§ **Data listing**:
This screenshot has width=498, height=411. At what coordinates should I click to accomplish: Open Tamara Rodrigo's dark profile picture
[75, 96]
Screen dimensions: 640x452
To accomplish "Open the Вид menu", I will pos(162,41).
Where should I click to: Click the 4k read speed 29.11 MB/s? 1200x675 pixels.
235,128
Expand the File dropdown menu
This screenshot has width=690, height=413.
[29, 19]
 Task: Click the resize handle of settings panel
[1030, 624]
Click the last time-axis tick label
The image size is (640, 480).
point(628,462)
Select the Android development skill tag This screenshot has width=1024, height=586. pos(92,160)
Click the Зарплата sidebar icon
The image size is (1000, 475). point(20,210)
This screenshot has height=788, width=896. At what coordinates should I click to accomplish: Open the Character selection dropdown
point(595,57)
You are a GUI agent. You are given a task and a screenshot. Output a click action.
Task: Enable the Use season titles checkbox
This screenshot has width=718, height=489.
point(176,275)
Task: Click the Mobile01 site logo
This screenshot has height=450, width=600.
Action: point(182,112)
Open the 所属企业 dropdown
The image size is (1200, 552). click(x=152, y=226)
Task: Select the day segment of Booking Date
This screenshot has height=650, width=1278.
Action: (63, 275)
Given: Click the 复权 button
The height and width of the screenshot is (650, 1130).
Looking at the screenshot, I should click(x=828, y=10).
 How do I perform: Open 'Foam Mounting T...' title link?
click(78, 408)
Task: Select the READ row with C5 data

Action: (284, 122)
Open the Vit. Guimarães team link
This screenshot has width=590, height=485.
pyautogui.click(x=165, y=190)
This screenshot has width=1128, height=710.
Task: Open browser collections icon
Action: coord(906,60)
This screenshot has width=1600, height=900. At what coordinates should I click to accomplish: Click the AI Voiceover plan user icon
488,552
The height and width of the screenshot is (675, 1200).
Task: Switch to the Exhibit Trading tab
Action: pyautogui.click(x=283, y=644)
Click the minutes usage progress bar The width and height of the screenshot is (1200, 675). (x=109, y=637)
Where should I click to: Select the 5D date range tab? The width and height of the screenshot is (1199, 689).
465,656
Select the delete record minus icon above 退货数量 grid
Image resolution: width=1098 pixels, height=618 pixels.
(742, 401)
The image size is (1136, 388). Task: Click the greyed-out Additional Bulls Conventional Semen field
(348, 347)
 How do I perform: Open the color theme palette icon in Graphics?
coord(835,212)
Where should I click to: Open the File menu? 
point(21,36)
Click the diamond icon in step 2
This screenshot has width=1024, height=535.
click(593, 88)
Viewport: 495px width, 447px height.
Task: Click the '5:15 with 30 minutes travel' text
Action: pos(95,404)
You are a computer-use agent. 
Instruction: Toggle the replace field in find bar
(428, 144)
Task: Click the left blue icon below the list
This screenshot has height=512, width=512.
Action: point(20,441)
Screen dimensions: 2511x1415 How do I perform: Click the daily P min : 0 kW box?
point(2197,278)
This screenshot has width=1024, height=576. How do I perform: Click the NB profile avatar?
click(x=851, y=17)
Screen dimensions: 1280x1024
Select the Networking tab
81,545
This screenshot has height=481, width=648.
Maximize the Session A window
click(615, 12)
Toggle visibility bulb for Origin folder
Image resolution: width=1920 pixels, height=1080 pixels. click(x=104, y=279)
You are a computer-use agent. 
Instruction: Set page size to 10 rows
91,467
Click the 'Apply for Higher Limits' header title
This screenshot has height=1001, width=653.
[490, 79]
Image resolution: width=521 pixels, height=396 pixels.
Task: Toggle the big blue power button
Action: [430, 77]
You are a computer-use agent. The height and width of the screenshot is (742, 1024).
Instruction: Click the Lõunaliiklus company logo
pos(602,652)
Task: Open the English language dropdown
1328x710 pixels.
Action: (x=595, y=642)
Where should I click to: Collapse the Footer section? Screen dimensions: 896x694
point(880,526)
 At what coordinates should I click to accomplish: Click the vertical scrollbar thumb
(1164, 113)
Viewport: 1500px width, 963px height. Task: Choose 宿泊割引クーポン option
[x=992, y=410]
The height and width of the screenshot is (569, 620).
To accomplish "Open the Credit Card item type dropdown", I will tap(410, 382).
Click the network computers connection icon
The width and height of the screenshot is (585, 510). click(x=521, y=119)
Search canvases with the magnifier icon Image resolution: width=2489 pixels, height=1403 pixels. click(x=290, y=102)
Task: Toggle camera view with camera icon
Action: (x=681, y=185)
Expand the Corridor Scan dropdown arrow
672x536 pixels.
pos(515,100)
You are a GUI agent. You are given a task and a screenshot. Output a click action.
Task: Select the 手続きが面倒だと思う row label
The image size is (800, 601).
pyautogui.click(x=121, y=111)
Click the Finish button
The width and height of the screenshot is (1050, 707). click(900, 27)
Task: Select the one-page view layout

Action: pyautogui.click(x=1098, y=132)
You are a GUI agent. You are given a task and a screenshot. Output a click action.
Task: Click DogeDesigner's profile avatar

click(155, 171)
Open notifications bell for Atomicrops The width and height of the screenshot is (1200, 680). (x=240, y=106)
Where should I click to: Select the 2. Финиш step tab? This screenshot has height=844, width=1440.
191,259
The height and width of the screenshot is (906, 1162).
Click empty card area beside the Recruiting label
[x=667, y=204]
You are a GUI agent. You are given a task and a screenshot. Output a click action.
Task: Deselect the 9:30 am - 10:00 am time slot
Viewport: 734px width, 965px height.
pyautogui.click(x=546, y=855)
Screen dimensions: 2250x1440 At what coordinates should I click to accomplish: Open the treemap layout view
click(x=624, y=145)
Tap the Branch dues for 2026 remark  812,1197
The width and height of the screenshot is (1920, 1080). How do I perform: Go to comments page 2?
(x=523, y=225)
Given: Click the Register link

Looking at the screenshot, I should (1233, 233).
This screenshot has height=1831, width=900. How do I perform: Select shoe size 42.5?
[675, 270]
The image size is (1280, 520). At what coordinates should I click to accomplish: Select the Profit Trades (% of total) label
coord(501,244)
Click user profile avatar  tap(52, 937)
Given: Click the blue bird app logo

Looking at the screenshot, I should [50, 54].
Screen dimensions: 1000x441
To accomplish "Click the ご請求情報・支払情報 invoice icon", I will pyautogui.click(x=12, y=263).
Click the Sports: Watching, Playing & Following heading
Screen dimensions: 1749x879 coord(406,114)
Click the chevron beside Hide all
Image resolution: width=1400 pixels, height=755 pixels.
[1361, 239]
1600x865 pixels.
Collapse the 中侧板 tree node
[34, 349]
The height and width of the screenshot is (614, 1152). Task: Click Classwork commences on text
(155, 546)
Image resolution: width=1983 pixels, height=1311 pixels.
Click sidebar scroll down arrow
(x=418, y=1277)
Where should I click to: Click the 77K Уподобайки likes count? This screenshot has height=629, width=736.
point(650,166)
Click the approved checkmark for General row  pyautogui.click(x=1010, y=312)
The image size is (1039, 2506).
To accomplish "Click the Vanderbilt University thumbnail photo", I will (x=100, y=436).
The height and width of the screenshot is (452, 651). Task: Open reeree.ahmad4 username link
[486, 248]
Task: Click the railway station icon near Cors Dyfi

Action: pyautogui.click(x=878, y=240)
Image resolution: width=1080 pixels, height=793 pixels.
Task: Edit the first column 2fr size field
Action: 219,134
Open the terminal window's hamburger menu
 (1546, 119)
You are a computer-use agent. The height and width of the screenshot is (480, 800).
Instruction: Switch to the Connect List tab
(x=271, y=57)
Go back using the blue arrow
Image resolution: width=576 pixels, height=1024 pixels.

§ **What this task involves**: Rewrite the lines above, substituting "Where do I click to complete" for every "At what coordinates should I click to accomplish" and keeping everything else the same.

§ **Answer in full**:
This screenshot has width=498, height=411. Where do I click to complete: Open Tamara Rodrigo's dark profile picture
[75, 96]
Screen dimensions: 640x452
To accomplish "Open the Вид menu", I will pos(162,41).
Where should I click to: Click the 4k read speed 29.11 MB/s? 1200x675 pixels.
235,128
Expand the File dropdown menu
This screenshot has width=690, height=413.
[29, 19]
 Task: Click the resize handle of settings panel
[1030, 624]
Click the last time-axis tick label
The image size is (640, 480).
point(628,462)
Select the Android development skill tag This screenshot has width=1024, height=586. pos(92,160)
Click the Зарплата sidebar icon
The image size is (1000, 475). point(20,210)
This screenshot has height=788, width=896. Where do I click to complete: Open the Character selection dropdown
point(595,57)
You are a GUI agent. You are given a task and a screenshot. Output a click action.
Task: Enable the Use season titles checkbox
This screenshot has width=718, height=489.
point(176,275)
Task: Click the Mobile01 site logo
This screenshot has height=450, width=600.
Action: point(182,112)
Open the 所属企业 dropdown
The image size is (1200, 552). click(x=152, y=226)
Task: Select the day segment of Booking Date
This screenshot has height=650, width=1278.
Action: (63, 275)
Given: Click the 复权 button
The height and width of the screenshot is (650, 1130).
Looking at the screenshot, I should click(x=828, y=10).
 How do I perform: Open 'Foam Mounting T...' title link?
click(78, 408)
Task: Select the READ row with C5 data

Action: (284, 122)
Open the Vit. Guimarães team link
This screenshot has width=590, height=485.
pyautogui.click(x=165, y=190)
This screenshot has width=1128, height=710.
Task: Open browser collections icon
Action: coord(906,60)
This screenshot has width=1600, height=900. Where do I click to complete: Click the AI Voiceover plan user icon
488,552
The height and width of the screenshot is (675, 1200).
Task: Switch to the Exhibit Trading tab
Action: pyautogui.click(x=283, y=644)
Click the minutes usage progress bar The width and height of the screenshot is (1200, 675). (x=109, y=637)
Where should I click to: Select the 5D date range tab? The width and height of the screenshot is (1199, 689).
465,656
Select the delete record minus icon above 退货数量 grid
Image resolution: width=1098 pixels, height=618 pixels.
(742, 401)
The image size is (1136, 388). Task: Click the greyed-out Additional Bulls Conventional Semen field
(348, 347)
 How do I perform: Open the color theme palette icon in Graphics?
coord(835,212)
Where should I click to: Open the File menu? 
point(21,36)
Click the diamond icon in step 2
This screenshot has width=1024, height=535.
click(593, 88)
Viewport: 495px width, 447px height.
Task: Click the '5:15 with 30 minutes travel' text
Action: pos(95,404)
You are a computer-use agent. 
Instruction: Toggle the replace field in find bar
(428, 144)
Task: Click the left blue icon below the list
This screenshot has height=512, width=512.
Action: point(20,441)
Screen dimensions: 2511x1415 How do I perform: Click the daily P min : 0 kW box?
point(2197,278)
This screenshot has width=1024, height=576. How do I perform: Click the NB profile avatar?
click(x=851, y=17)
Screen dimensions: 1280x1024
Select the Networking tab
81,545
This screenshot has height=481, width=648.
Maximize the Session A window
click(615, 12)
Toggle visibility bulb for Origin folder
Image resolution: width=1920 pixels, height=1080 pixels. click(x=104, y=279)
You are a computer-use agent. 
Instruction: Set page size to 10 rows
91,467
Click the 'Apply for Higher Limits' header title
This screenshot has height=1001, width=653.
[490, 79]
Image resolution: width=521 pixels, height=396 pixels.
Task: Toggle the big blue power button
Action: [430, 77]
You are a computer-use agent. The height and width of the screenshot is (742, 1024).
Instruction: Click the Lõunaliiklus company logo
pos(602,652)
Task: Open the English language dropdown
1328x710 pixels.
Action: (x=595, y=642)
Where should I click to: Collapse the Footer section? Screen dimensions: 896x694
point(880,526)
 Where do I click to complete: Click the vertical scrollbar thumb
(1164, 113)
Viewport: 1500px width, 963px height. Task: Choose 宿泊割引クーポン option
[x=992, y=410]
The height and width of the screenshot is (569, 620).
To accomplish "Open the Credit Card item type dropdown", I will tap(410, 382).
Click the network computers connection icon
The width and height of the screenshot is (585, 510). click(x=521, y=119)
Search canvases with the magnifier icon Image resolution: width=2489 pixels, height=1403 pixels. click(x=290, y=102)
Task: Toggle camera view with camera icon
Action: (x=681, y=185)
Expand the Corridor Scan dropdown arrow
672x536 pixels.
pos(515,100)
You are a GUI agent. You are given a task and a screenshot. Output a click action.
Task: Select the 手続きが面倒だと思う row label
The image size is (800, 601).
pyautogui.click(x=121, y=111)
Click the Finish button
The width and height of the screenshot is (1050, 707). click(900, 27)
Task: Select the one-page view layout

Action: pyautogui.click(x=1098, y=132)
You are a GUI agent. You are given a task and a screenshot. Output a click action.
Task: Click DogeDesigner's profile avatar

click(155, 171)
Open notifications bell for Atomicrops The width and height of the screenshot is (1200, 680). (x=240, y=106)
Where should I click to: Select the 2. Финиш step tab? This screenshot has height=844, width=1440.
191,259
The height and width of the screenshot is (906, 1162).
Click empty card area beside the Recruiting label
[x=667, y=204]
You are a GUI agent. You are given a task and a screenshot. Output a click action.
Task: Deselect the 9:30 am - 10:00 am time slot
Viewport: 734px width, 965px height.
pyautogui.click(x=546, y=855)
Screen dimensions: 2250x1440 Where do I click to complete: Open the treemap layout view
click(x=624, y=145)
Tap the Branch dues for 2026 remark  812,1197
The width and height of the screenshot is (1920, 1080). How do I perform: Go to comments page 2?
(x=523, y=225)
Given: Click the Register link

Looking at the screenshot, I should (1233, 233).
This screenshot has height=1831, width=900. How do I perform: Select shoe size 42.5?
[675, 270]
The image size is (1280, 520). Where do I click to complete: Select the Profit Trades (% of total) label
coord(501,244)
Click user profile avatar  tap(52, 937)
Given: Click the blue bird app logo

Looking at the screenshot, I should [50, 54].
Screen dimensions: 1000x441
To accomplish "Click the ご請求情報・支払情報 invoice icon", I will pyautogui.click(x=12, y=263).
Click the Sports: Watching, Playing & Following heading
Screen dimensions: 1749x879 coord(406,114)
Click the chevron beside Hide all
Image resolution: width=1400 pixels, height=755 pixels.
[1361, 239]
1600x865 pixels.
Collapse the 中侧板 tree node
[34, 349]
The height and width of the screenshot is (614, 1152). Task: Click Classwork commences on text
(155, 546)
Image resolution: width=1983 pixels, height=1311 pixels.
Click sidebar scroll down arrow
(x=418, y=1277)
Where should I click to: Click the 77K Уподобайки likes count? This screenshot has height=629, width=736.
point(650,166)
Click the approved checkmark for General row  pyautogui.click(x=1010, y=312)
The image size is (1039, 2506).
To accomplish "Click the Vanderbilt University thumbnail photo", I will (x=100, y=436).
The height and width of the screenshot is (452, 651). Task: Open reeree.ahmad4 username link
[486, 248]
Task: Click the railway station icon near Cors Dyfi

Action: pyautogui.click(x=878, y=240)
Image resolution: width=1080 pixels, height=793 pixels.
Task: Edit the first column 2fr size field
Action: 219,134
Open the terminal window's hamburger menu
 (1546, 119)
You are a computer-use agent. The height and width of the screenshot is (480, 800).
Instruction: Switch to the Connect List tab
(x=271, y=57)
Go back using the blue arrow
Image resolution: width=576 pixels, height=1024 pixels.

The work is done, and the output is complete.